**EXTRACTED DATA**
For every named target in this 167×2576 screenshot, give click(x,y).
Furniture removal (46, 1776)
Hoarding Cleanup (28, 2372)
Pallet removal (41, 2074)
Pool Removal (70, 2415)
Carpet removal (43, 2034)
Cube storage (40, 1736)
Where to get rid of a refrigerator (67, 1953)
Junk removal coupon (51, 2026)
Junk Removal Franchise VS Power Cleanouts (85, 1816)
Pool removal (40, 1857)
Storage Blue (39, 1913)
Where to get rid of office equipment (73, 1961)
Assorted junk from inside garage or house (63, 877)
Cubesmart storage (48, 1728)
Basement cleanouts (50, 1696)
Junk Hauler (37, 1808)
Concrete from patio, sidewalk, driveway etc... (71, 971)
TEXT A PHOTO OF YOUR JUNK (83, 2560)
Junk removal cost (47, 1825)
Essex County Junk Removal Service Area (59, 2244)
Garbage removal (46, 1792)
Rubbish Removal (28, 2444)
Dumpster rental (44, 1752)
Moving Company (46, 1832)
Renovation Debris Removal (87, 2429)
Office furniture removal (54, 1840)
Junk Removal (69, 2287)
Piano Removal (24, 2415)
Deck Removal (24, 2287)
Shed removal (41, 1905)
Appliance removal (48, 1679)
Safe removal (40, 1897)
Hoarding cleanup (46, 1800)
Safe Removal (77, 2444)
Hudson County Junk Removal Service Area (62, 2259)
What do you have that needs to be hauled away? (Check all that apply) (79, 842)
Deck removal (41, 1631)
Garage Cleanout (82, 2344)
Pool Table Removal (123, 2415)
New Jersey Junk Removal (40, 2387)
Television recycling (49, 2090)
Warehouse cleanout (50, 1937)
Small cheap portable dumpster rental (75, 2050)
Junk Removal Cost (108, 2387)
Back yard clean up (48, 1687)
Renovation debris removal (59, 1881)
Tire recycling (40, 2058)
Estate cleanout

**WHAT YOU WILL DO**
How many lines in the listing above include the word "Renovation"? Respond with the number and nothing else.

**TASK SOLUTION**
2